Grand amoureux du cinéma et surtout de l’histoire du cinéma, Scorsese fonde en 1990 The Film Foundation, pour encourager la restauration et la préservation des films de patrimoine mondial. En 1992, il pousse cette démarche plus loin en créant Martin Scorsese Presents, une fondation qui restaure et exploite les grands classiques du cinéma. Parallèlement à ces activités, il poursuit sa carrière de réalisateur, et enchaîne les succès avec Goodfellas (Les Affranchis) en 1990, Cape Fear (Les Nerfs à vif, 1991) puis Casino (1995). Il participe également à un long documentaire sur le cinéma américain pour le centenaire de la naissance du 7e art, A Personal Journey with Martin Scorsese through American Movies (Un voyage avec Martin Scorsese à travers le cinéma américain), avant de recevoir en 1997 une prestigieuse récompense par l’American Film Institute pour l’ensemble de sa carrière.

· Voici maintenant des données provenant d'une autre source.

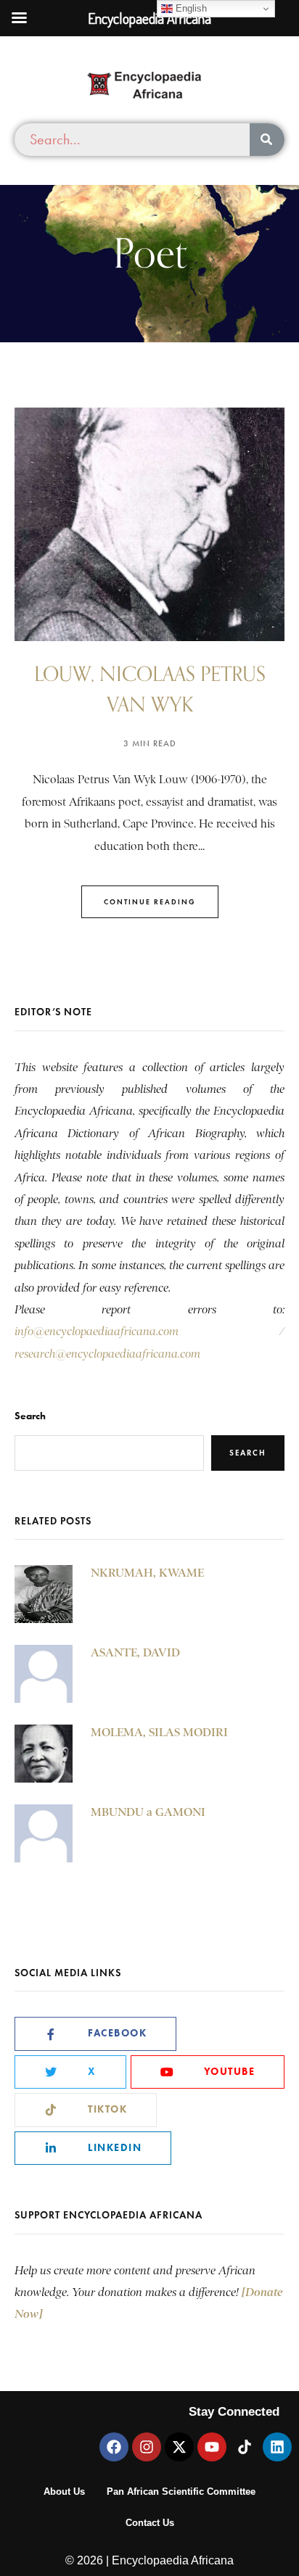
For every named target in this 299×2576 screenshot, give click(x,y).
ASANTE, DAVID (135, 1652)
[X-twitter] (179, 2446)
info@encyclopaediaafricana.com (97, 1331)
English (190, 8)
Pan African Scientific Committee (181, 2491)
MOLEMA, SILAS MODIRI (159, 1732)
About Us (64, 2491)
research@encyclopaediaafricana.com (107, 1354)
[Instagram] (146, 2446)
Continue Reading (150, 902)
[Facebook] (113, 2446)
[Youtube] (211, 2446)
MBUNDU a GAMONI (148, 1812)
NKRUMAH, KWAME (147, 1573)
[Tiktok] (244, 2446)
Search (30, 1416)
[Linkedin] (277, 2446)
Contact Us (150, 2522)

En 1998, après la sortie de Kundun, il préside le Festival de Cannes, puis entame le tournage de À tombeau ouvert (1999). Il revient sur les écrans trois ans plus tard, accompagné de l’acteur Leonardo Dicaprio, avec Gangs of New York, film qui obtient le plus grand succès public de sa carrière. Il frappe encore plus fort en 2006 avec un remake du film hongkongais Infernal Affairs d’Andrew Lau et Alan Mak, Les Infiltrés, pour lequel il remporte le Golden Globe Award du meilleur réalisateur ainsi que quatre Oscars, dont ceux du Meilleur réalisateur et du Meilleur film. En 2004, il termine Aviator, sur la vie d’Howard Hugues, et remporte à nouveau toute une série de prix, dont l’élection du Réalisateur de l’Année par le London Film Critics Circle. En 2010, il retrouve à nouveau Leonardo Dicaprio pour Shutter Island, qui rencontre aussi un franc succès critique et public, et prépare une adaptation du roman L’invention de HugoCabret de Brian Selznick pour 2011.
Martin Scorsese figure sans conteste parmi les plus grands cinéastes, avec une filmographie riche et diverse. Réalisateur depuis les années soixante-dix, et traversant les décennies, il fait parti des références de plusieurs générations.